The second series of the British historical drama television series Downton Abbey broadcast from 18 September 2011 to 6 November 2011, comprising a total of eight episodes and one Christmas Special episode broadcast on 25 December 2011. The series was broadcast on ITV in the United Kingdom and on PBS in the United States, which supported the production as part of its Masterpiece Classic anthology. Series two explores the lives of the Crawley family and servants during and after the First World War.

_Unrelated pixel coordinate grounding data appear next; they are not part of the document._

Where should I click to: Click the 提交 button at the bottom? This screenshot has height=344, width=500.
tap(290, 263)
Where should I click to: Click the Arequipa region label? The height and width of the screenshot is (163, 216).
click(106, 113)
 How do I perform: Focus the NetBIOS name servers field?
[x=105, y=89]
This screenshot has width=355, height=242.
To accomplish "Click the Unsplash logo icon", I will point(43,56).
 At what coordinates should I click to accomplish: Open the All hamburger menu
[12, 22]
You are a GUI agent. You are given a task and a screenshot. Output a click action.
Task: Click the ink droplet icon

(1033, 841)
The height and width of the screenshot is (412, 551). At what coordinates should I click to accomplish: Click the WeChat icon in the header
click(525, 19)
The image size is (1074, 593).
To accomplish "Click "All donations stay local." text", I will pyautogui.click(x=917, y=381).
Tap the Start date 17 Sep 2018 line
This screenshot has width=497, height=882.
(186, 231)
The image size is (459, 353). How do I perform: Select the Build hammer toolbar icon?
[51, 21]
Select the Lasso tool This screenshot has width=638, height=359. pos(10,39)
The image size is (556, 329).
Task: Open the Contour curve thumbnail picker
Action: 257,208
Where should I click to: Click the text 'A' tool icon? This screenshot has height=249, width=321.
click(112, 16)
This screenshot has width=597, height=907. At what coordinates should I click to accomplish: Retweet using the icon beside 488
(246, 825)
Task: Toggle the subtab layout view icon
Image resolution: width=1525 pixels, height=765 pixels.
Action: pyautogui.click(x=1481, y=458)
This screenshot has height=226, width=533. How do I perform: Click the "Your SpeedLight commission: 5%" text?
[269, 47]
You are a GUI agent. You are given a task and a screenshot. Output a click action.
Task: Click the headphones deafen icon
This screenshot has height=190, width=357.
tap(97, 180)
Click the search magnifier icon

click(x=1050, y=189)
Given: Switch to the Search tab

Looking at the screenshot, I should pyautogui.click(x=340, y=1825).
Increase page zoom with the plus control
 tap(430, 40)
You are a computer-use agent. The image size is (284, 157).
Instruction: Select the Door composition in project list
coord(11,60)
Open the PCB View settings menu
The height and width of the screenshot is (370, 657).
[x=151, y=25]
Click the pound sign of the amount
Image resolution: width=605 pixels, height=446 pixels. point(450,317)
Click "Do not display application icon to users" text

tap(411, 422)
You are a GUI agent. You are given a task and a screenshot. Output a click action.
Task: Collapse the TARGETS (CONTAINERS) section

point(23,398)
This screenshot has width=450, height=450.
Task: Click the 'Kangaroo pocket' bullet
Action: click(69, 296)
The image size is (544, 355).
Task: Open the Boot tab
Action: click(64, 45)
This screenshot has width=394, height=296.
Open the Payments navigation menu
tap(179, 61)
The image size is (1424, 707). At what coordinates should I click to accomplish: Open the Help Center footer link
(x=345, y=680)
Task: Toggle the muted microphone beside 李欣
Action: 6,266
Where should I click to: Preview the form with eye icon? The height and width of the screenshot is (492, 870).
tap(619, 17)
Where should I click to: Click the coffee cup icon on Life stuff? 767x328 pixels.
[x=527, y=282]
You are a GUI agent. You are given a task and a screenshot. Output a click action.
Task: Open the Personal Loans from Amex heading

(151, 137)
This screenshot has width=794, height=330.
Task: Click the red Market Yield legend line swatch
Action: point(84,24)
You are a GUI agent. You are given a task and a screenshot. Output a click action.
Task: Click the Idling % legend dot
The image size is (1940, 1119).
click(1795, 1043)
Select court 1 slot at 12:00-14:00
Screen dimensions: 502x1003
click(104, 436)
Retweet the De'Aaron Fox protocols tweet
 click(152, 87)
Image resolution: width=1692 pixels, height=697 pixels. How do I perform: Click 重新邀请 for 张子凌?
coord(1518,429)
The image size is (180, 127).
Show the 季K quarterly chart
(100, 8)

Series two received widespread acclaim, with critics praising its cast, historical depictions, and story's arc. The viewing figures significantly increased compared with series one, with an average of 11 million viewers per episode. The series was nominated for several industry awards, and won the TCA Award for Outstanding Achievement in Movies, Miniseries and Specials. Maggie Smith received critical praise for her performance as Lady Violet Crawley, which earned her the Primetime Emmy Award for Outstanding Supporting Actress in a Drama Series and the Golden Globe Award for Best Supporting Actress – Series, Miniseries or Television Film.

Series overview
The second series covers the last two years of the war and the first year of peace. Events mentioned or directly affecting the Crawley household include the Battle of the Somme, the Easter Rising, the Battle of Arras, the Russian Revolution, the Battle of Passchendaele, the Battle of Amiens, the Battle of Vittorio Veneto, the Armistice, and the Spanish flu epidemic.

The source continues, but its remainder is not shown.